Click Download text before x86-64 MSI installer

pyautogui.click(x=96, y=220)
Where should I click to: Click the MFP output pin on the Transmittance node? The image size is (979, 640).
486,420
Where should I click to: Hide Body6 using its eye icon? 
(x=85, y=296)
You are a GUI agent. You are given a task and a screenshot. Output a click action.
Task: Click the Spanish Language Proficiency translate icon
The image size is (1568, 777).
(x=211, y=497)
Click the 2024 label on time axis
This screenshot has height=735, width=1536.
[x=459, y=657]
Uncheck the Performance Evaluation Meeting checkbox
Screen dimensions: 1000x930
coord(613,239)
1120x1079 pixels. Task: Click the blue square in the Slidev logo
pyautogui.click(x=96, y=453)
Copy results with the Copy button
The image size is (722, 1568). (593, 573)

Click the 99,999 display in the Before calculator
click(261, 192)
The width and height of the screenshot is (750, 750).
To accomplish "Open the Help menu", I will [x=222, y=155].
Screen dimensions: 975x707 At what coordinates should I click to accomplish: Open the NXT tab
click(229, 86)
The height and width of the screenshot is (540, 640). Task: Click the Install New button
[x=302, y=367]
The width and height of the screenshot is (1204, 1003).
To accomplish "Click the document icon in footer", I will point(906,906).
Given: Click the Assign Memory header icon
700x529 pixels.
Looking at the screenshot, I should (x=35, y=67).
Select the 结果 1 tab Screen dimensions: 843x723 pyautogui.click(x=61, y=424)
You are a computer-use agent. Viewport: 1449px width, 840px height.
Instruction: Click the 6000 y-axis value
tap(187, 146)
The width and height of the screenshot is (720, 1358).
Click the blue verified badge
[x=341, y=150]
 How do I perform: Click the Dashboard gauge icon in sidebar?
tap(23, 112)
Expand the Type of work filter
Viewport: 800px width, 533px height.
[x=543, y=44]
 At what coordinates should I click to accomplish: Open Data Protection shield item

What to produce: Set down the entire listing once more, keeping every line exactly as it reads.

Problem solution:
Click Download text before x86-64 MSI installer

pyautogui.click(x=96, y=220)
Where should I click to: Click the MFP output pin on the Transmittance node? The image size is (979, 640).
486,420
Where should I click to: Hide Body6 using its eye icon? 
(x=85, y=296)
You are a GUI agent. You are given a task and a screenshot. Output a click action.
Task: Click the Spanish Language Proficiency translate icon
The image size is (1568, 777).
(x=211, y=497)
Click the 2024 label on time axis
This screenshot has height=735, width=1536.
[x=459, y=657]
Uncheck the Performance Evaluation Meeting checkbox
Screen dimensions: 1000x930
coord(613,239)
1120x1079 pixels. Task: Click the blue square in the Slidev logo
pyautogui.click(x=96, y=453)
Copy results with the Copy button
The image size is (722, 1568). (593, 573)

Click the 99,999 display in the Before calculator
click(261, 192)
The width and height of the screenshot is (750, 750).
To accomplish "Open the Help menu", I will [x=222, y=155].
Screen dimensions: 975x707 At what coordinates should I click to accomplish: Open the NXT tab
click(229, 86)
The height and width of the screenshot is (540, 640). Task: Click the Install New button
[x=302, y=367]
The width and height of the screenshot is (1204, 1003).
To accomplish "Click the document icon in footer", I will point(906,906).
Given: Click the Assign Memory header icon
700x529 pixels.
Looking at the screenshot, I should (x=35, y=67).
Select the 结果 1 tab Screen dimensions: 843x723 pyautogui.click(x=61, y=424)
You are a computer-use agent. Viewport: 1449px width, 840px height.
Instruction: Click the 6000 y-axis value
tap(187, 146)
The width and height of the screenshot is (720, 1358).
Click the blue verified badge
[x=341, y=150]
 How do I perform: Click the Dashboard gauge icon in sidebar?
tap(23, 112)
Expand the Type of work filter
Viewport: 800px width, 533px height.
[x=543, y=44]
 At what coordinates should I click to accomplish: Open Data Protection shield item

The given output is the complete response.